Chapter 28
“It’s not so bad,” Charlie said, testing out the makeshift bed he’d made up on the sofa a few minutes later.
Kate leaned down to turn the lamp out and jumped back when an electric shock buzzed her fingertips.
“Static from the storm,” Charlie murmured.
She paused at the bottom of the stairs. “Night, Charlie,” she said into the quiet darkness.
“Goodnight, Darrowby.”
—
Kate stood at her bedroom window watching the quiet harbor beneath the clear, star-studded sky.
How could the universe throw them together for one night in this place that was neither his life nor hers and ask them to still play by the rules?
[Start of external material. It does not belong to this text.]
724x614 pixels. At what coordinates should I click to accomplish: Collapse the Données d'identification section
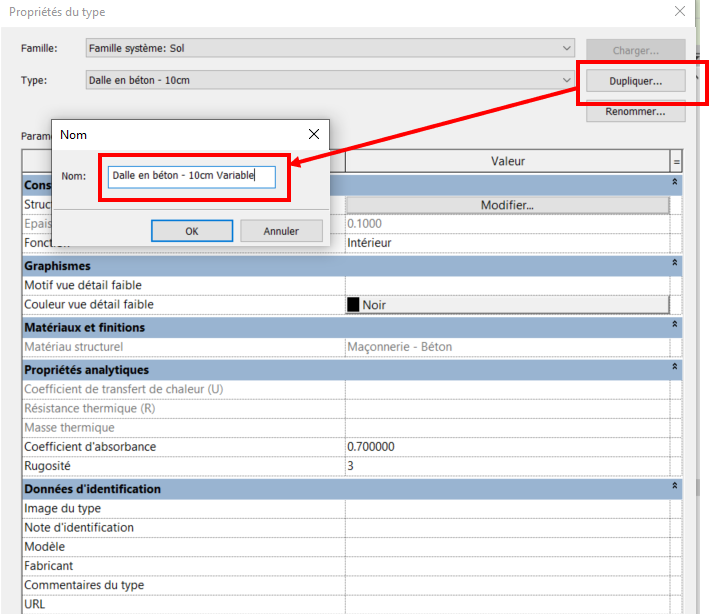point(675,489)
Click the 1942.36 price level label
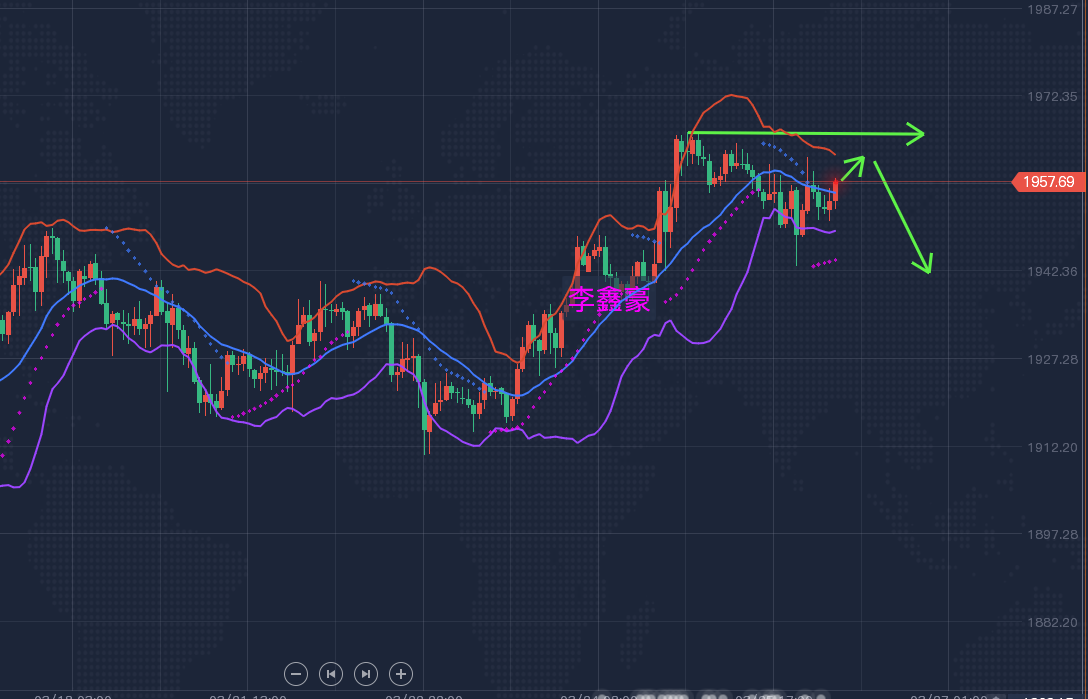 coord(1053,272)
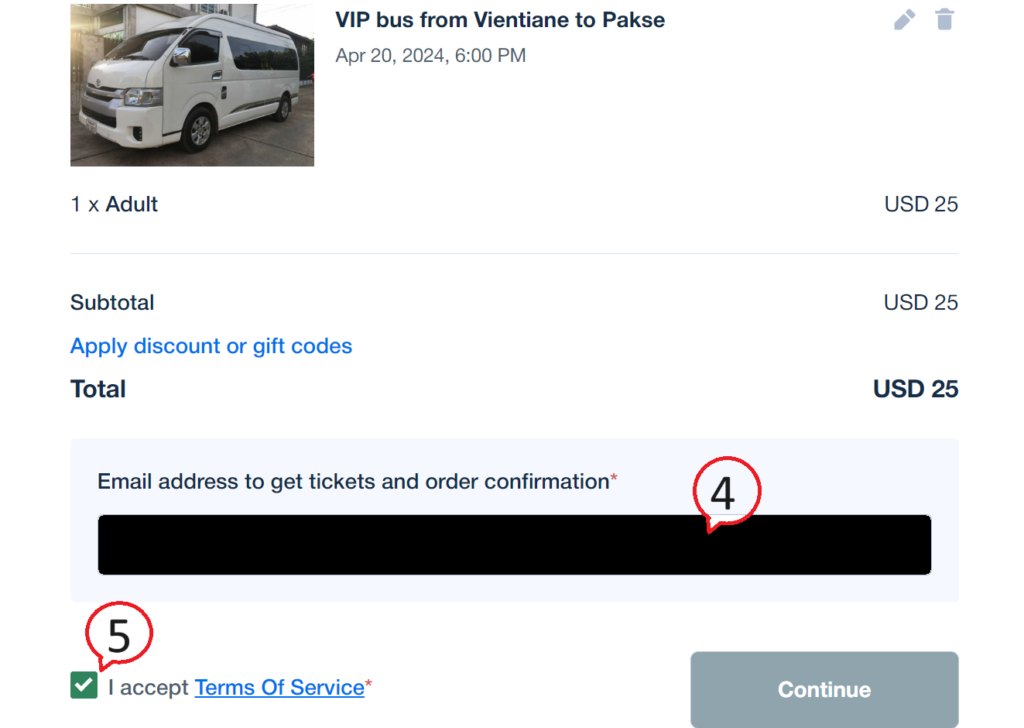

She thought of all the years spent doing the right thing as a wife and a mother, and of her makeshift home over the fancy-dress shop.
She’d spent her whole life reacting to circumstance rather than directing the action.
Sitting on the edge of her bed, she studied her toes, remembering sitting on the edge of her bed on other portentous nights of her life.
Her wedding night. The first night in the hospital after giving birth to Alice.
Her first night alone in the flat above the shop.
All first nights, all scenes written in bold black ink.
Pressing her fingers to her lips, she realized something. She couldn’t bring herself to get into bed.
Tiptoeing back across her room, she stood at the top of the stairs, racked by indecision, then moved before she could lose her nerve.
She didn’t speak as she sat silently beside the sofa on the wooden floor, resting her head on his blanket.
He didn’t speak either, just smoothed his hand over her hair.
Pale shafts of moonlight spilled across the floor, stars hanging in the midnight sky over the harbor.
“You said ‘Goodnight, Darrowby,’?” she whispered. “I wanted you to call me Kate.”
He lifted the edge of his blanket. “Come here.”
She climbed up and he settled the blanket over them.
He turned his back against the sofa and shifted her into the crook of his arm, her head tucked beneath his chin.
“It’s been a long day,” he said. “Get some sleep now, Kate.”
She was exhausted to her core, his heartbeat a lullaby against her ear. She curled herself deeper against him, her mouth close to his neck, his arm warm around her shoulders.
“I wrote the scripts,” he said, so quietly she wasn’t sure if she was dreaming as she fell beneath heavy layers of sleep. “I’m pretty used to ignoring whatever people say about me, but not that.”
“I believe you,” she breathed.
—
Charlie had already gone by the time she woke the next morning. He’d left a brown paper bag of croissants on the kitchen table, beside a bottle of champagne and a copy of that morning’s Sunday Times.